Assume that there are two processes running, A & B and that they require a (shared) file and a printer to do their work. Process A locks up the printer, and Process B locks up the file for its own use. Now, none of the processes can complete because they do not have all the resources needed for their completion, and neither will they release the resource they have: they will keep on waiting for the second resource.
Let us create a deadlock now, using Oracle database and SQL Plus client.
We opened two sessions, and executed “set autocommit off
” as the first statement.
Now in the first session we executed:
UPDATE ps_voucher SET grp_ap_id='A' WHERE voucher_id='00692096' AND invoice_dt='2-JAN-2002';
second session:
UPDATE ps_voucher SET grp_ap_id='A' WHERE voucher_id='00692096' AND invoice_dt='13-MAR-2007';
back to the first:
UPDATE ps_voucher SET address_seq_num=2 WHERE voucher_id='00692096';
and then the second:
UPDATE ps_voucher SET address_seq_num=2 WHERE voucher_id='00692096'
BAM! Deadlock. See screenshots:
What went wrong? There existed two vouchers in the system, with the same VOUCHER_ID
but with different INVOICE_DTs
(invoice dates). Each process first locked up one of those vouchers, and then – as the second UPDATE
– tried to update both. (On the database side, a process gets a lock on a specific row when it UPDATEs
that row, and the lock is released when the process COMMITs
or ROLLBACKs
.)
Yes, the programmer could have been smarter and written better code: if he had put the INVOICE_DT
clause in the second statement also we would have been fine. However, in practice, with huge systems having tons of code – programmer will sometimes make mistakes. Even if they do not, deadlocks will occur: not all deadlocks are caused by SQL issues.
From a system design perspective, what can be done to prevent deadlocks? One way is for the execution of each process to have a unique ID – let’s call it process instance (PI). So if a process ABC is run once, it will have a PI of 1222 and when it’s run next it will have a PI of 1224. If, after this process PQR is run, it will have a PI of 1223. Before changing any transactions, the process can update it own PI on the transactions that qualify:
UPDATE ps_voucher
SET pi=1223
WHERE <process specific selection criteria>
AND pi=0;
COMMIT;
The commit here is important – only then will other processes be able to see the ‘locking’.

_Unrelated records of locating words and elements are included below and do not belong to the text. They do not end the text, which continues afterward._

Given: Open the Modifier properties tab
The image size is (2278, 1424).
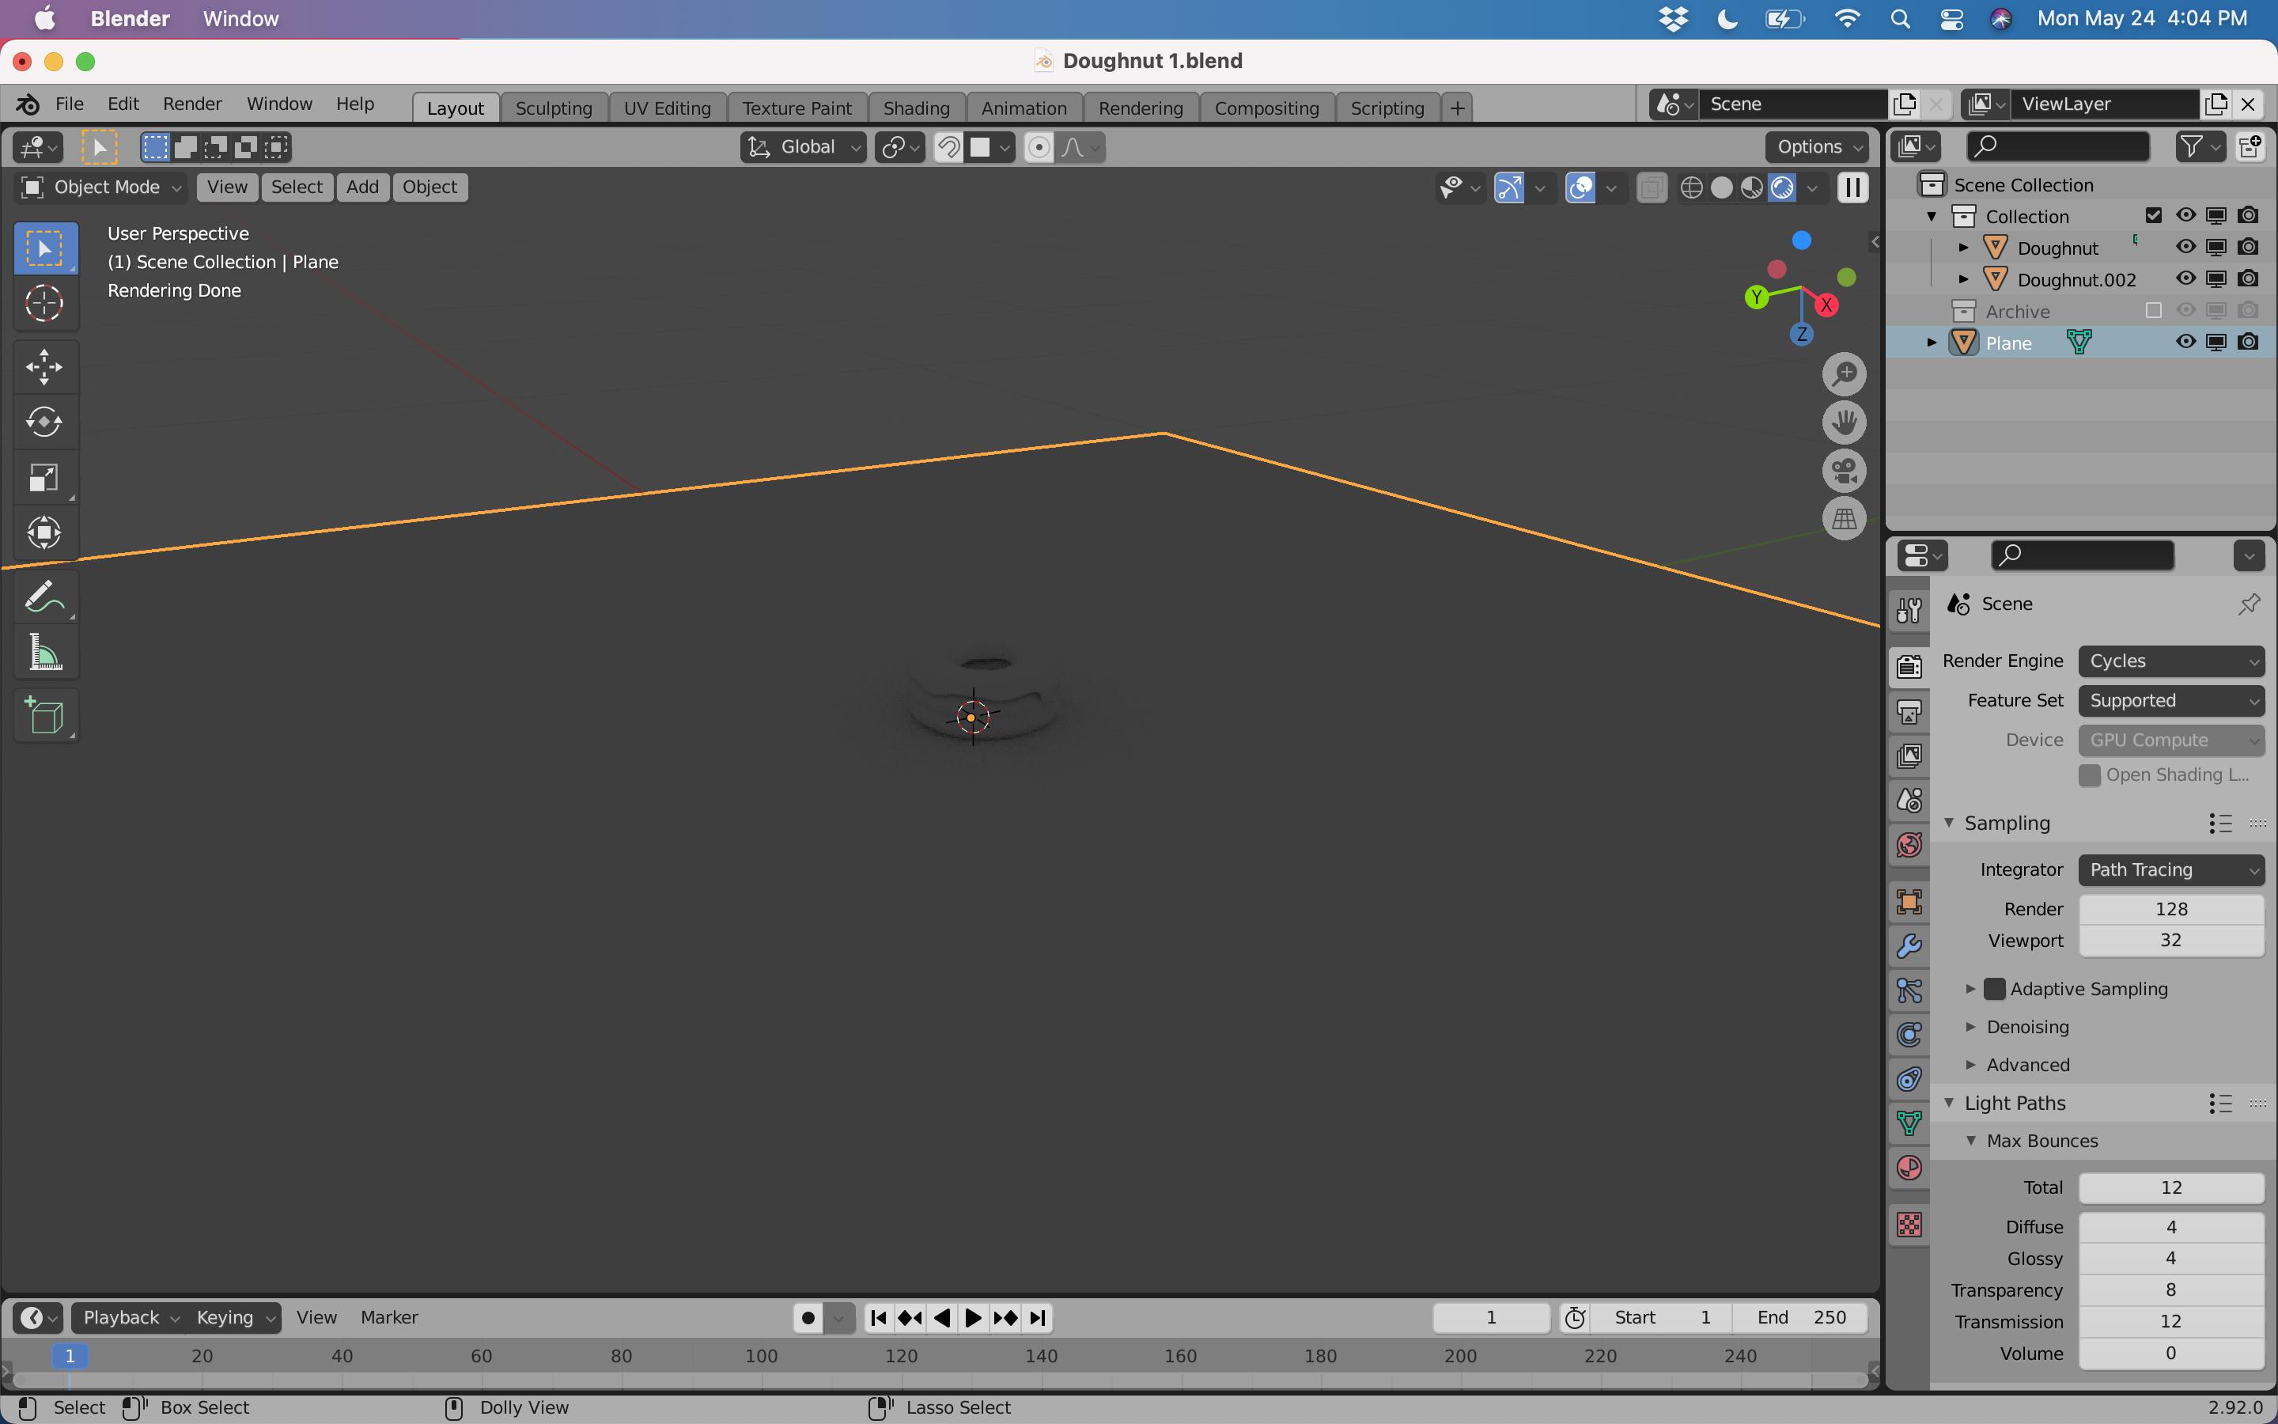Looking at the screenshot, I should pos(1910,945).
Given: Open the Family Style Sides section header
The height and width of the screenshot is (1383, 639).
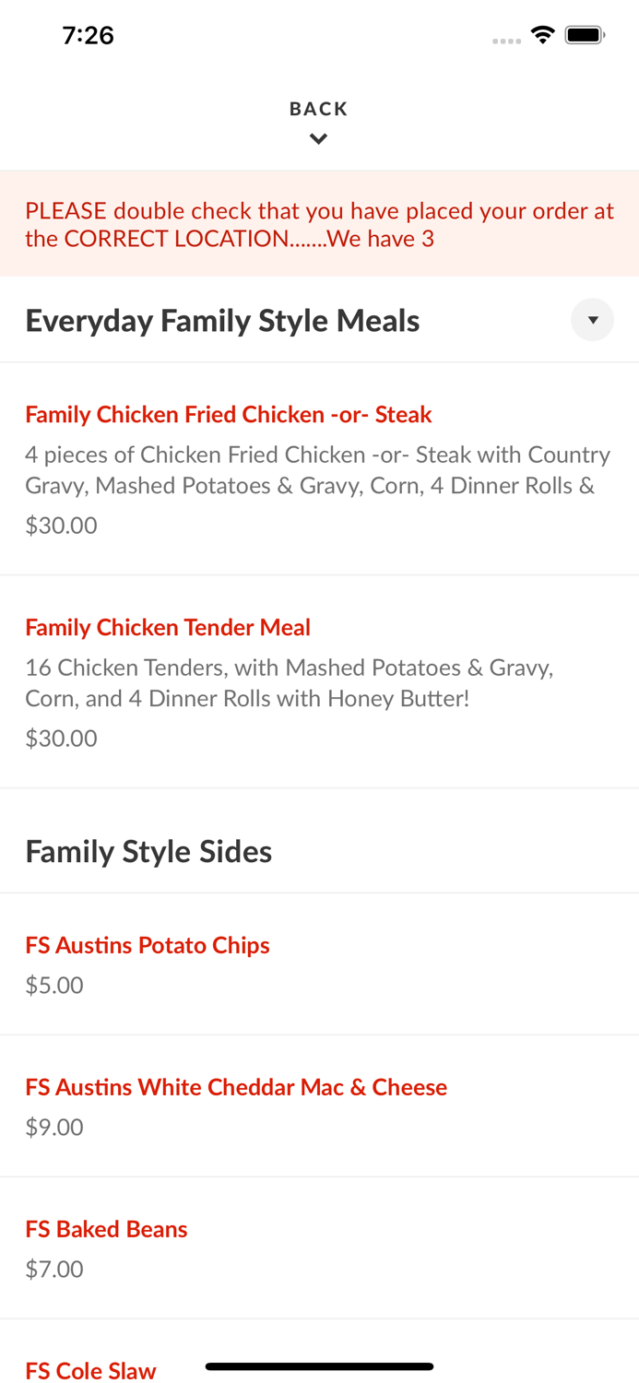Looking at the screenshot, I should [148, 851].
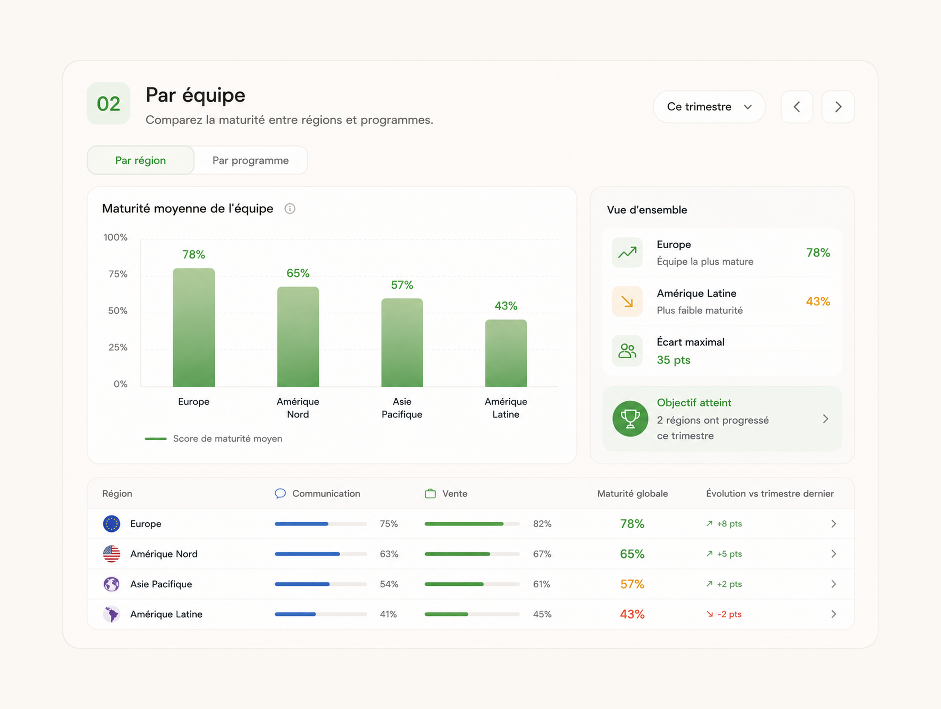Screen dimensions: 941x709
Task: Open the Ce trimestre dropdown
Action: 709,107
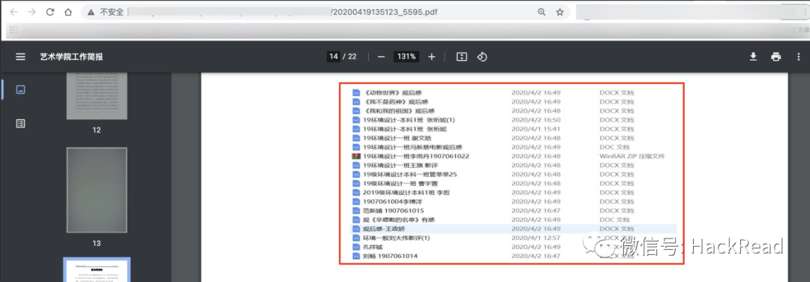Click the current page number field

tap(334, 57)
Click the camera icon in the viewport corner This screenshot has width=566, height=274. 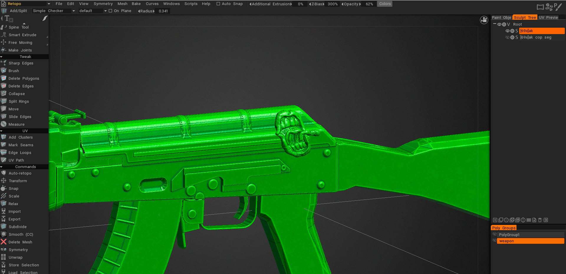click(x=484, y=20)
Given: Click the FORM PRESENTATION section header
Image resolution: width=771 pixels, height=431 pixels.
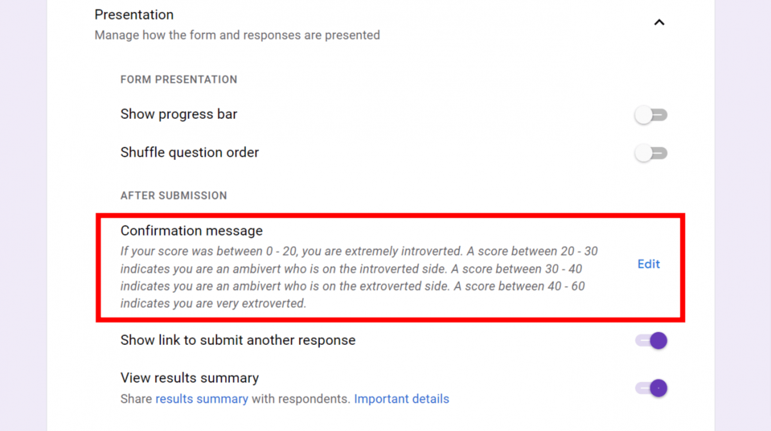Looking at the screenshot, I should point(179,79).
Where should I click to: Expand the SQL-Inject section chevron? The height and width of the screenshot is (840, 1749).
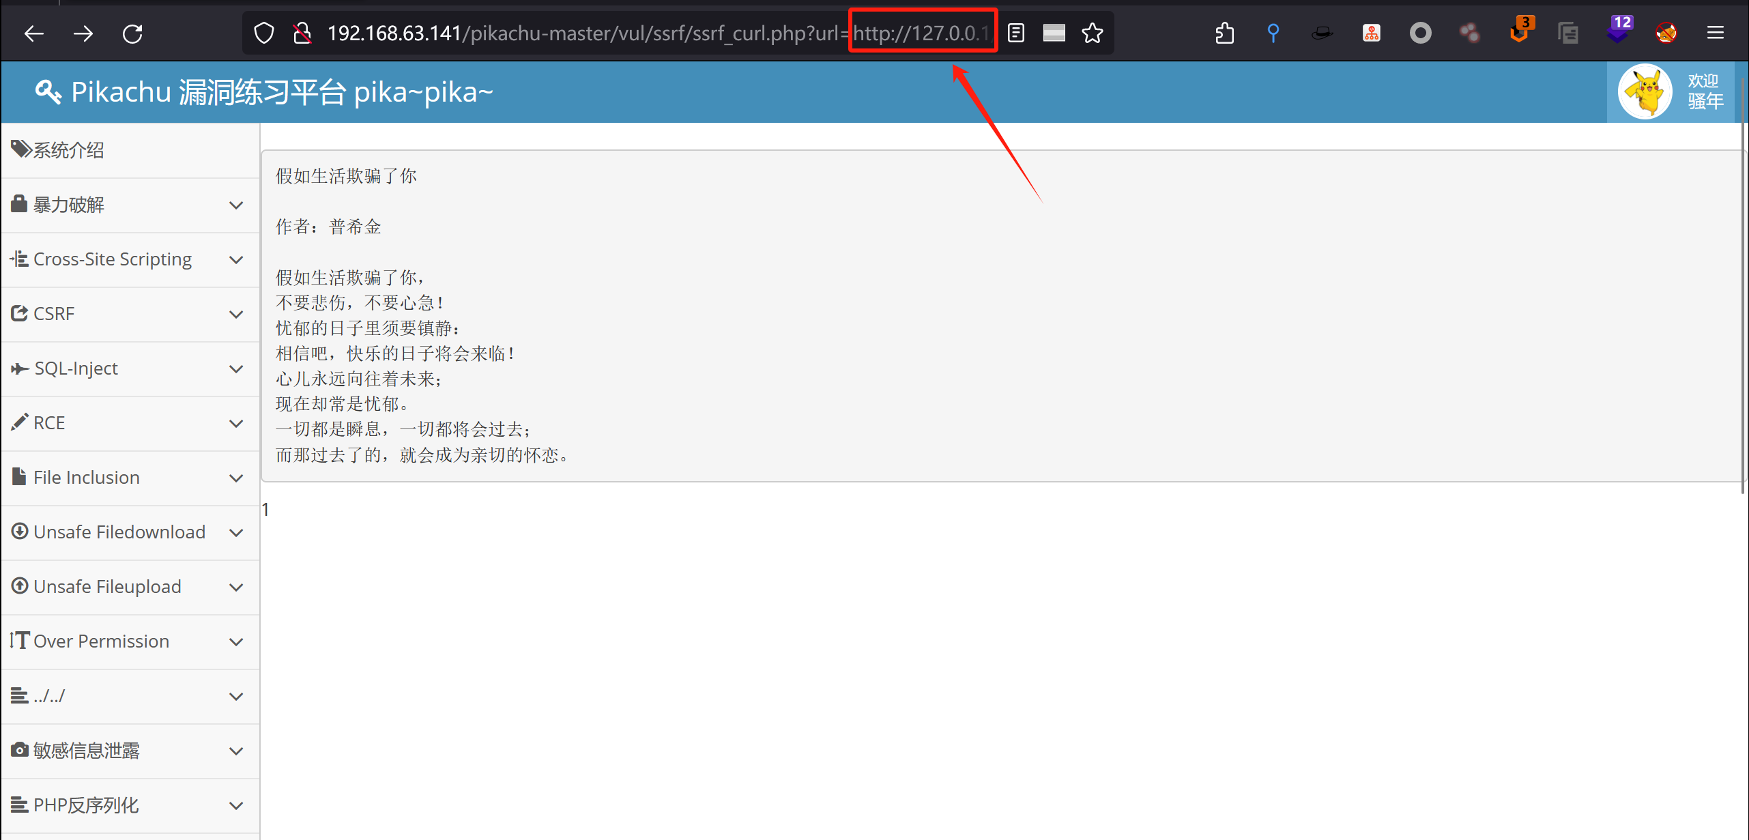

Thereafter the normal processing SQLs can be changed as below:
UPDATE ps_voucher
SET grp_ap_id='1'
WHERE <process specific criteria>
AND pi=1223;
At the end, set the transactions back to ‘open for processing’ by setting PI to zero:
UPDATE ps_voucher
SET pi=0
WHERE pi=1223;
If there are other ways to achieve this, please let me know by posting comments.
The DBA is usually able to specify the SQL queries involved in a deadlock. Many times one process is UPDATing the rows that the other is DELETing.